■ **Prompt**: Exactly as they appear, set down all the lines of the material.

┄┄┄┄┄┄┄┄┄┄┄┄┄┄┄┄┄┄┄┄

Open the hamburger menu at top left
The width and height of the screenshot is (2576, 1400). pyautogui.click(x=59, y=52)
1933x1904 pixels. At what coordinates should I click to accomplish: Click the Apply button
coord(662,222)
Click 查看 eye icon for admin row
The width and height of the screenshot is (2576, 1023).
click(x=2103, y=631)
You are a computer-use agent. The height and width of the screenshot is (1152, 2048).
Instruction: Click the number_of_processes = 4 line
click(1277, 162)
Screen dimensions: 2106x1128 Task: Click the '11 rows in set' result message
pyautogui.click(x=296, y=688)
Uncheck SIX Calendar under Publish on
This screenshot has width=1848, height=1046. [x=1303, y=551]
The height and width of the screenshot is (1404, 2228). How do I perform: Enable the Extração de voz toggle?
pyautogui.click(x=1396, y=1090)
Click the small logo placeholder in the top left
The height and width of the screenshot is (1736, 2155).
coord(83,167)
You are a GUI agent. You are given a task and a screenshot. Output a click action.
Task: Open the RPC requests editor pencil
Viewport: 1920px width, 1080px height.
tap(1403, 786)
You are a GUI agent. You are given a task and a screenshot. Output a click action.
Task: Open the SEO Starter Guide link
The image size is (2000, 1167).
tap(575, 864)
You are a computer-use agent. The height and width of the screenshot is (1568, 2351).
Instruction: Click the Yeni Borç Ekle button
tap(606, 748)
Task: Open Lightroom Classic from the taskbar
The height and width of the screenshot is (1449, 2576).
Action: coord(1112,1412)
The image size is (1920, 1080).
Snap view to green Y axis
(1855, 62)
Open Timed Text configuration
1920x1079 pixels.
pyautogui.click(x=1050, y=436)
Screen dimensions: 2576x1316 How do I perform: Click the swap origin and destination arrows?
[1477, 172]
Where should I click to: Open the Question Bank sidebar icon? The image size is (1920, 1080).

┄┄┄┄┄┄┄┄┄┄┄┄┄┄┄┄┄┄┄┄

■ **Result of the exercise**:
Open the hamburger menu at top left
The width and height of the screenshot is (2576, 1400). pyautogui.click(x=59, y=52)
1933x1904 pixels. At what coordinates should I click to accomplish: Click the Apply button
coord(662,222)
Click 查看 eye icon for admin row
The width and height of the screenshot is (2576, 1023).
click(x=2103, y=631)
You are a computer-use agent. The height and width of the screenshot is (1152, 2048).
Instruction: Click the number_of_processes = 4 line
click(1277, 162)
Screen dimensions: 2106x1128 Task: Click the '11 rows in set' result message
pyautogui.click(x=296, y=688)
Uncheck SIX Calendar under Publish on
This screenshot has width=1848, height=1046. [x=1303, y=551]
The height and width of the screenshot is (1404, 2228). How do I perform: Enable the Extração de voz toggle?
pyautogui.click(x=1396, y=1090)
Click the small logo placeholder in the top left
The height and width of the screenshot is (1736, 2155).
coord(83,167)
You are a GUI agent. You are given a task and a screenshot. Output a click action.
Task: Open the RPC requests editor pencil
Viewport: 1920px width, 1080px height.
tap(1403, 786)
You are a GUI agent. You are given a task and a screenshot. Output a click action.
Task: Open the SEO Starter Guide link
The image size is (2000, 1167).
tap(575, 864)
You are a computer-use agent. The height and width of the screenshot is (1568, 2351).
Instruction: Click the Yeni Borç Ekle button
tap(606, 748)
Task: Open Lightroom Classic from the taskbar
The height and width of the screenshot is (1449, 2576).
Action: coord(1112,1412)
The image size is (1920, 1080).
Snap view to green Y axis
(1855, 62)
Open Timed Text configuration
1920x1079 pixels.
pyautogui.click(x=1050, y=436)
Screen dimensions: 2576x1316 How do I perform: Click the swap origin and destination arrows?
[1477, 172]
Where should I click to: Open the Question Bank sidebar icon? The image size is (1920, 1080).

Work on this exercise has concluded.